Brief Thoughts on The Trojan Women

Known in Latin as the Troades, Euripides’s The Trojan Women was said by Aelian’s Varia Historica (published in the third century A.D.) to have been performed for the first time in 415 BC at the 91st Olympiad. Ultimately, he won second place, losing to Xenocles, a now lost Athenian tragedian. The Trojan Women was part three of a group of three tragedies and a satyr play, as was common. However, unlike his notable predecessors, Euripides rarely wrote a tragic cycle like the Oresteia or the Oedipus cycle. His plays typically do not follow any kind of order. Instead, Euripides is much more interested in the tragic passions experienced by various characters, particularly women and foreigners.

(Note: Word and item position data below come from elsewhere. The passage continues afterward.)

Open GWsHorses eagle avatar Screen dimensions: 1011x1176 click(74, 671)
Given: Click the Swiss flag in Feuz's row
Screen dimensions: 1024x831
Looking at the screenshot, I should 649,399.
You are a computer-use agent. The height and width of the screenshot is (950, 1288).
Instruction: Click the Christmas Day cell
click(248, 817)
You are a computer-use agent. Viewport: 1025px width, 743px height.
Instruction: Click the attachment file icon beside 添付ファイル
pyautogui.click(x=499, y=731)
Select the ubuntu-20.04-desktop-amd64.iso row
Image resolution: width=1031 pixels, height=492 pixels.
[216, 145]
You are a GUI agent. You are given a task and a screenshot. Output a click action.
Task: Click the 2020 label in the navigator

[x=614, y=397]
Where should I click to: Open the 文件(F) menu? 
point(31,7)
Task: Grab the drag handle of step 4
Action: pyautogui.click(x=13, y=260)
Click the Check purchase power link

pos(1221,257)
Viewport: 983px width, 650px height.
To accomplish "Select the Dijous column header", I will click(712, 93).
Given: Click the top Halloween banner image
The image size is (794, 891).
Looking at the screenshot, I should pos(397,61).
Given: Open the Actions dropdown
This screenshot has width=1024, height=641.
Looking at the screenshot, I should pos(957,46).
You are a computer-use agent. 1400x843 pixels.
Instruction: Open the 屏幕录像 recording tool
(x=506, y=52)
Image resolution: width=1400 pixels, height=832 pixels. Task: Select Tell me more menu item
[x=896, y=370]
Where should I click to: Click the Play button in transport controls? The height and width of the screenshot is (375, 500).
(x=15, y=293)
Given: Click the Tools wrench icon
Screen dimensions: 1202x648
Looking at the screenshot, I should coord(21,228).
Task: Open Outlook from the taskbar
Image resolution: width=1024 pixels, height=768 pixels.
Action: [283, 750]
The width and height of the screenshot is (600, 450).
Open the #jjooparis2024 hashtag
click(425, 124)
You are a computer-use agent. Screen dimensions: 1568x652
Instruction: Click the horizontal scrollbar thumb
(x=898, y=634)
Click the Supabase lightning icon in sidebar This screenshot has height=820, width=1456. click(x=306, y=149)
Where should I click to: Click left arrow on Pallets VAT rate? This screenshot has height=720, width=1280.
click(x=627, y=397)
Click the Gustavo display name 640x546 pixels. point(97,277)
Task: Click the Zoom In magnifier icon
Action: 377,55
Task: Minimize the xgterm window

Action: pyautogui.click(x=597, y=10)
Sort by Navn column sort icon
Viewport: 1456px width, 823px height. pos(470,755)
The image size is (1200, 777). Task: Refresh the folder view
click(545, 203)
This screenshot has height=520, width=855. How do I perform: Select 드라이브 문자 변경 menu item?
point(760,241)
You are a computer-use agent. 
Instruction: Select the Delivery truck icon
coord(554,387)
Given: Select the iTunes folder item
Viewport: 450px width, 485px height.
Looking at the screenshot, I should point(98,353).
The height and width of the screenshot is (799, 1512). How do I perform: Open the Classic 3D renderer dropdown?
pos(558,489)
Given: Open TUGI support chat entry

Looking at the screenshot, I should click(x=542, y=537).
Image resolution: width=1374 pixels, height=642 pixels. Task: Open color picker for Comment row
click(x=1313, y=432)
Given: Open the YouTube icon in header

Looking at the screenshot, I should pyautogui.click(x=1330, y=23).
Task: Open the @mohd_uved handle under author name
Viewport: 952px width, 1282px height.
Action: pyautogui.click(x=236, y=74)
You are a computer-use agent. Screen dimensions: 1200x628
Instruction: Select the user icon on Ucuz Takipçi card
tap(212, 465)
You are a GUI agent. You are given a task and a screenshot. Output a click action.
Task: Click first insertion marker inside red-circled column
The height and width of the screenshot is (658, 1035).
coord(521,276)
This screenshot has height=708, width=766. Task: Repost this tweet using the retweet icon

The Trojan Women is a play that is almost devoid of any plot. It details the experiences of several prominent women after the fall of Troy: the fate of Hecuba, as portrayed in greater detail by Euripides in his play entitled Hecuba, as she becomes a slave in the house of Odysseus and her daughter Cassandra who becomes a concubine of Agamemnon. Next we hear from Andromache, also detailed in her own play by Euripides, entitled Andromache. She is the widowed wife of Hector, the warrior of Troy who was slain by Achilles. Andromache bemoans the fate of the Trojan women, as her young son Astyanax is being thrown from the high walls of Troy to his death. Andromache is fated to become a concubine of Achilles’s son, Neoptolemus. Lastly, we hear from Helen, the cause of the Trojan War. She is slated to be taken back to Greece where Menelaus has a death sentence awaiting her (though we know through Homer’s Odyssey and other texts that Helen was never actually killed Menelaus, and that they ruled together again for years). At the end of the play, all the women are taken away to live out their future enslavement, each praying for death. Hecuba comments on her life:

“Ah, wretched me. So this is the unhappy end
and goal of all the sorrows I have lived. I go

forth from my country and a city lit with flames.
Come, aged feet; make one last weary struggle, that I 
may hail my city in its affiliation. O Troy, once
so huge over all Asia in the drawn win of pride,
your very name of glory shall be stripped away.
They are burning you, and us they drag forth from our land
enslaved. O gods! Do I call upon those gods for help?
I cried to them before now, and they would not hear.
Come then, hurl ourselves into the pyre. Best now,
to die in the flaming ruins of our fathers’ house!” (1271-1283)


For this reading I used the Richmond Lattimore translation.